Step five is the one nobody does. The free Bet Tracker inside StatsBench keeps a running P&L, ROI, and hit rate on your own bets, which is the only descriptive dataset that’s genuinely about you.
The mistake that costs the most money
The expensive error is treating a descriptive streak as a causal explanation. “He’s hot” is a story wrapped around six data points. Markets already price recent form, often aggressively, because casual money chases it.
Better questions: has the underlying usage changed? Is the line stale relative to the best price at another book? Are you getting a number nobody else is offering? Shopping across books is the least glamorous edge in betting and one of the most reliable.
Also worth reading: why good bets lose. Descriptive stats over a short window are mostly noise, and accepting that early saves a lot of tilt.
How StatsBench handles the split
StatsBench surfaces the descriptive layer honestly and lets you make the call. The Prop Finder lets you filter props by hit rate, consistency, trend, home/away, and defensive matchup. Consistency Grades score how stable a player’s output has been on a 0 to 100 scale. Best-available-price comparison runs across roughly 60 sportsbooks, including prediction-market exchanges like Kalshi and Polymarket.
What it won’t do is hand you a pick. That’s deliberate. The tool describes; you infer.
Coverage spans 13 leagues (five US sports plus eight soccer leagues) with props across every major stat, plus esports. If baseball is your thing, the MLB strikeout research tool breaks down pitch mix, whiff rates, and opponent K-vulnerability by hand.
One honest caveat: no summary of past games predicts the future with certainty. Betting is entertainment, not income. Stake only what you can afford to lose, keep it 21+, and if it stops being fun call 1-800-GAMBLER.
Start with the descriptive layer
Get the summary right and the rest of your process has something solid to stand on. Sloppy descriptive work (wrong sample, wrong split, ignored price) poisons every inference built on top of it.
If you want the full descriptive layer on a slate without building spreadsheets, the MLB props research page shows hit rates, matchups, and best prices in one sortable view. Start there, add your own judgment, and size accordingly.
Frequently Asked Questions
Which situation involves descriptive statistics rather than inferential?
Any situation where you only summarize data you already collected. Reporting a player’s average, his hit rate over the last 10 games, or the range of his results is descriptive. The moment you use that sample to estimate a future or unobserved value, it becomes inferential.
Is a hit rate a descriptive statistic?
Yes.

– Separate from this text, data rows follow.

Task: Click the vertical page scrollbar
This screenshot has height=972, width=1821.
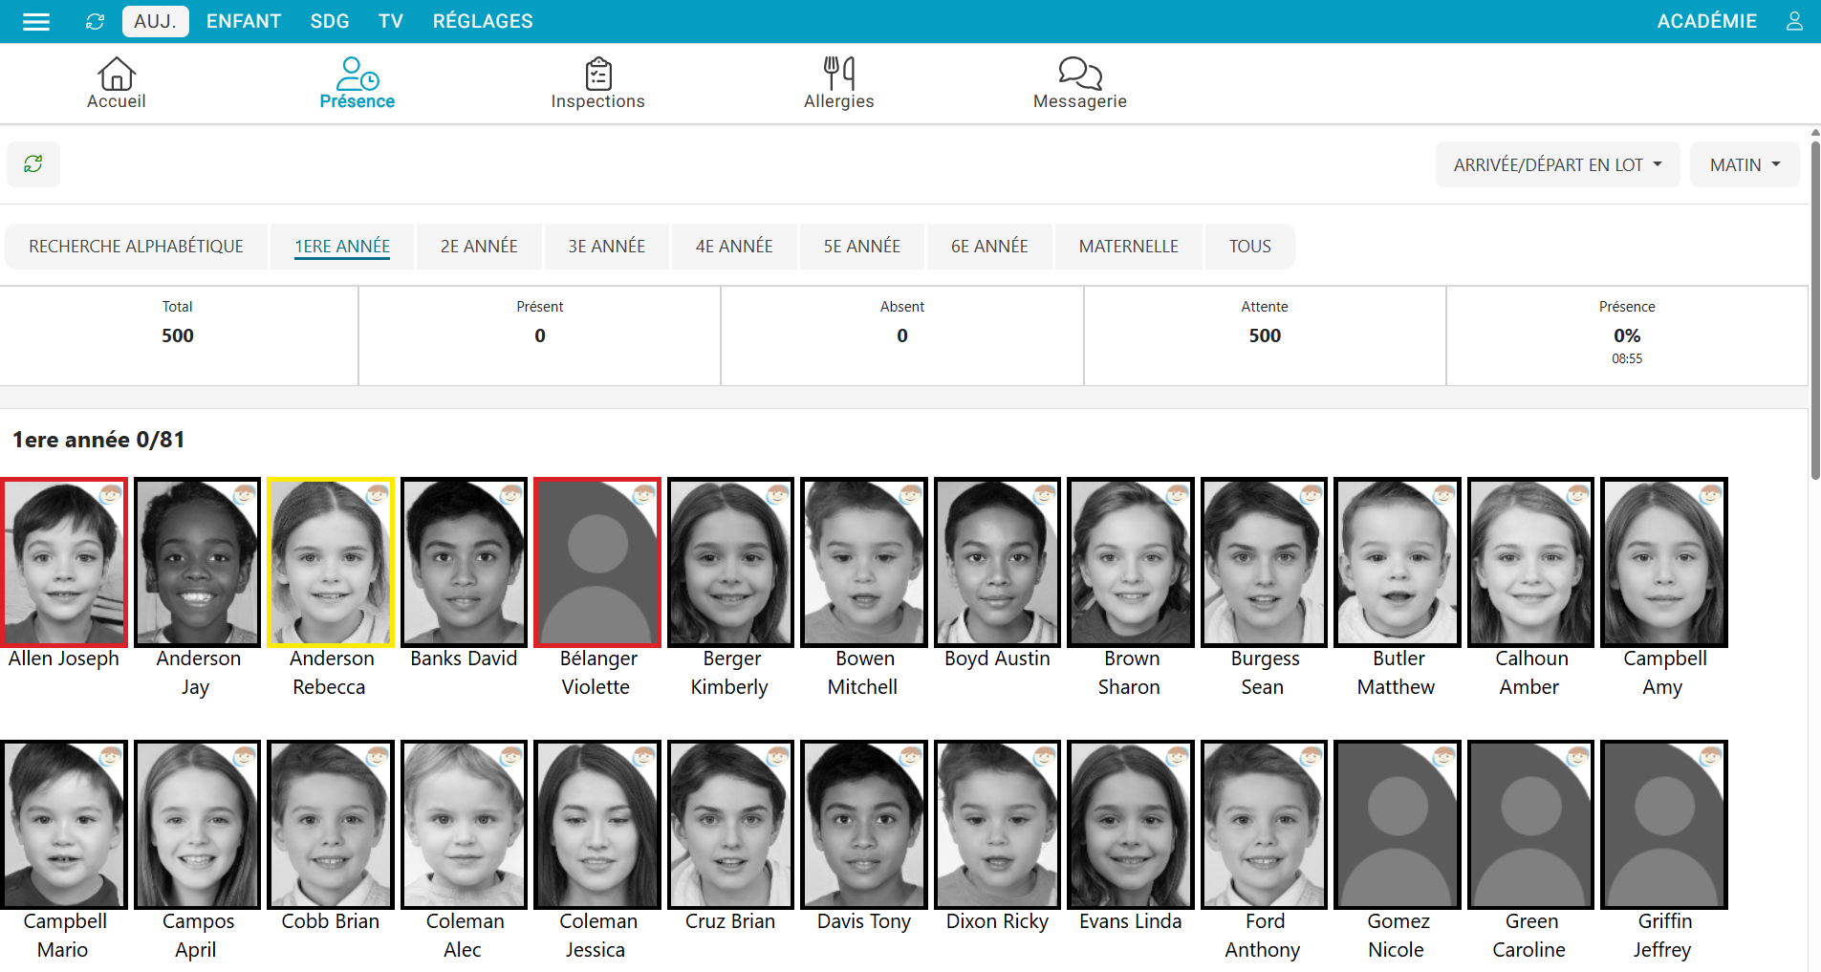Action: click(1814, 306)
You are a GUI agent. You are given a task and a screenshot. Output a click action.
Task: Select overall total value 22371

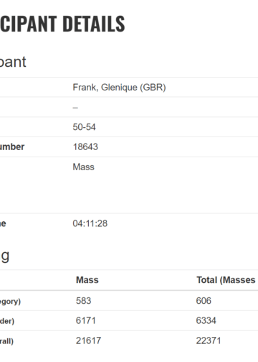coord(209,340)
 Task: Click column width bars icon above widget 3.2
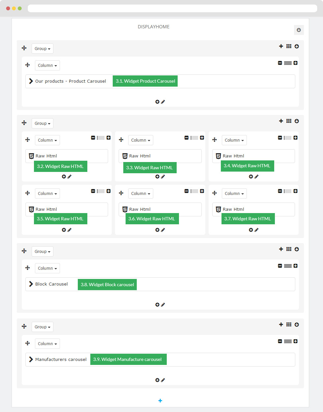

A hit rate counts how often a result occurred in a defined set of past games, so it purely describes that set. It only becomes a prediction when you assume the same rate carries forward, which requires sample size and context checks.
Why do descriptive statistics mislead bettors?

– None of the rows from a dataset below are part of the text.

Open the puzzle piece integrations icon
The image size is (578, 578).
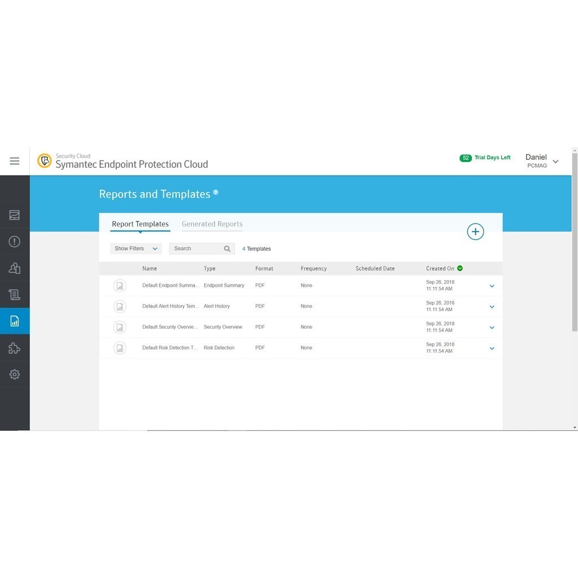[15, 348]
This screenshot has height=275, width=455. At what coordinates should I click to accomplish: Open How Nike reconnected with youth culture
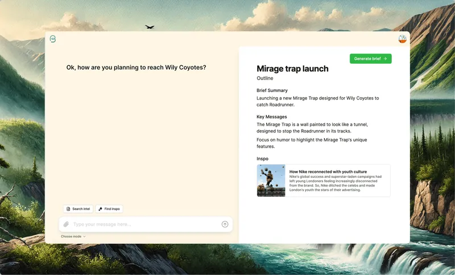328,172
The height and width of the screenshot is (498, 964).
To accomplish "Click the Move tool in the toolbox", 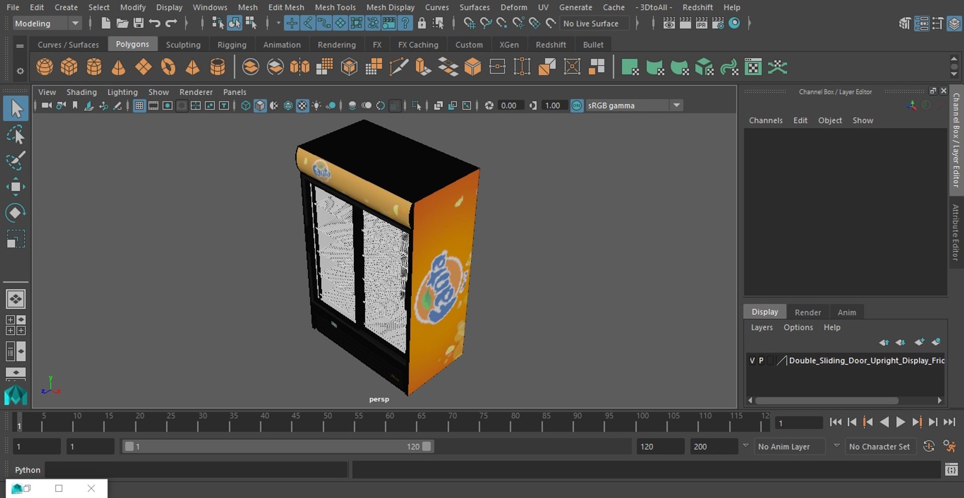I will [16, 187].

Because they carry no uncertainty range and no price context. A 60% hit rate over 10 games sounds strong, but the honest range around it is wide, and at -160 that 60% is already below break-even.

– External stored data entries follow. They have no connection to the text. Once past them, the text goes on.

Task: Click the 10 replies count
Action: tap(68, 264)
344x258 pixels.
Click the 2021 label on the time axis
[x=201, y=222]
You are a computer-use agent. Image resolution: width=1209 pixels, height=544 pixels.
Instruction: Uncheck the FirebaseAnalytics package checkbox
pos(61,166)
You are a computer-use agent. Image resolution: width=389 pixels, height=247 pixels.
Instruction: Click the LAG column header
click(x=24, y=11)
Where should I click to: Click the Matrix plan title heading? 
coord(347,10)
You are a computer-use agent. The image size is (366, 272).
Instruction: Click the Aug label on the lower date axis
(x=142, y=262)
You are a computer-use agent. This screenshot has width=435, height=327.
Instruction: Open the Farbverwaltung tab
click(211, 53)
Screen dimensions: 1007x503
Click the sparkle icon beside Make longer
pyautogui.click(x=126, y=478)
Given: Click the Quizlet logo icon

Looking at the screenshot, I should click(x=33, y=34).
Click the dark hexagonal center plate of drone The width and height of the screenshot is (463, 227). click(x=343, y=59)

What descriptive stats should I check before a prop bet?
Hit rate with the sample size attached, the average, the spread or consistency of results, and the relevant split (home/away, opponent handedness, role). Then convert the odds to a break-even percentage and compare.
Does StatsBench give predictions or descriptions?
Descriptions. StatsBench scores props on hit rate, consistency, and edge, and compares best available prices across around 60 sportsbooks. It’s research data, not picks, and betting always carries variance.